Marco Aurélio nega pedido de Flávio Bolsonaro para suspender investigação

O ministro Marco Aurélio, do Supremo Tribunal Federal (STF), rejeitou uma ação do senador eleito Flavio Bolsonaro (PSL) que tentava suspender as investigações do caso Fabrício Queiroz.
Em uma reclamação enviada à Corte, o parlamentar alegava ser protegido pelo foro privilegiado. Flávio afirmou que estava sendo investigado pelo Ministério Público estadual do Rio sem autorização da Justiça.
De acordo com ele, para ter acessos a seus dados fiscais e bancários, o Ministério Público deveria solicitar autorização do STF. No entanto, o ministro Marco Aurélio lembrou que na época dos fatos o atual senador era deputado estadual.
Com o entendimento do ministro, o caso continua tramitando em primeira instância de Justiça. “Na ocasião, o senador era deputado estadual na Assembleia Legislativa do Rio de Janeiro, tendo sido diplomado Senador da República no último dia 18 de dezembro. A situação jurídica não se enquadra na Constituição Federal em termos de competência do Supremo.
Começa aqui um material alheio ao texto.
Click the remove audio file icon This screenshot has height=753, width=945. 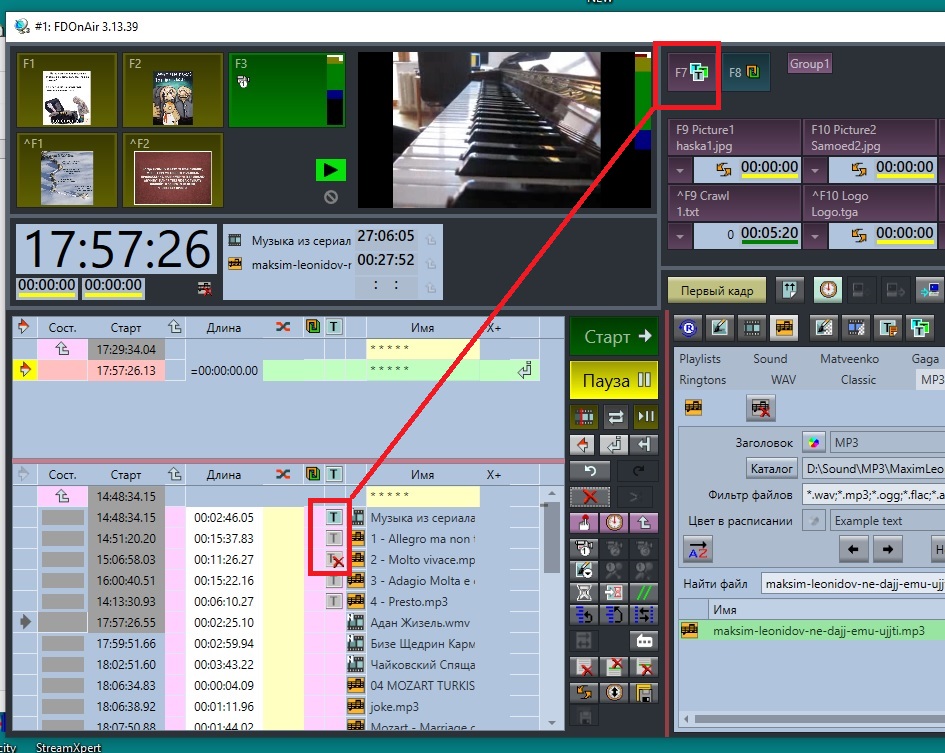coord(761,407)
Frise-se que o fato de alcançar-se mandato diverso daquele no curso do qual supostamente praticado delito não enseja o chamado elevador processual, deslocando-se autos de inquérito”, afirmou o magistrado na decisão.
Queiroz movimentou R$ 1,2 milhão, em transações bancárias atípicas. Ele é suspeito de ter cometido o crime de lavagem de dinheiro enquanto era assessor de Flávio Bolsonaro.
Primeiro dia

O ministro Marco Aurélio Mello tomou a decisão antes das 10 horas da manhã desta sexta-feira (1°), logo após o Poder Judiciário retornar do recesso. O despacho foi assinado mesmo antes da sessão que marca o início do ano legislativo, no Supremo, que teve início às 10h20, com a presença dos 11 ministros do Tribunal.
Em entrevista ao Correio, na segunda quinzena de janeiro, o magistrado afirmou que sua análise do caso seria rápida.
Marco Aurélio disse que seguiria o mesmo entendimento de casos anteriores. Ele já havia negado o avanço de ações com o mesmo teor da que foi apresentada por Flávio. Correio Braziliense.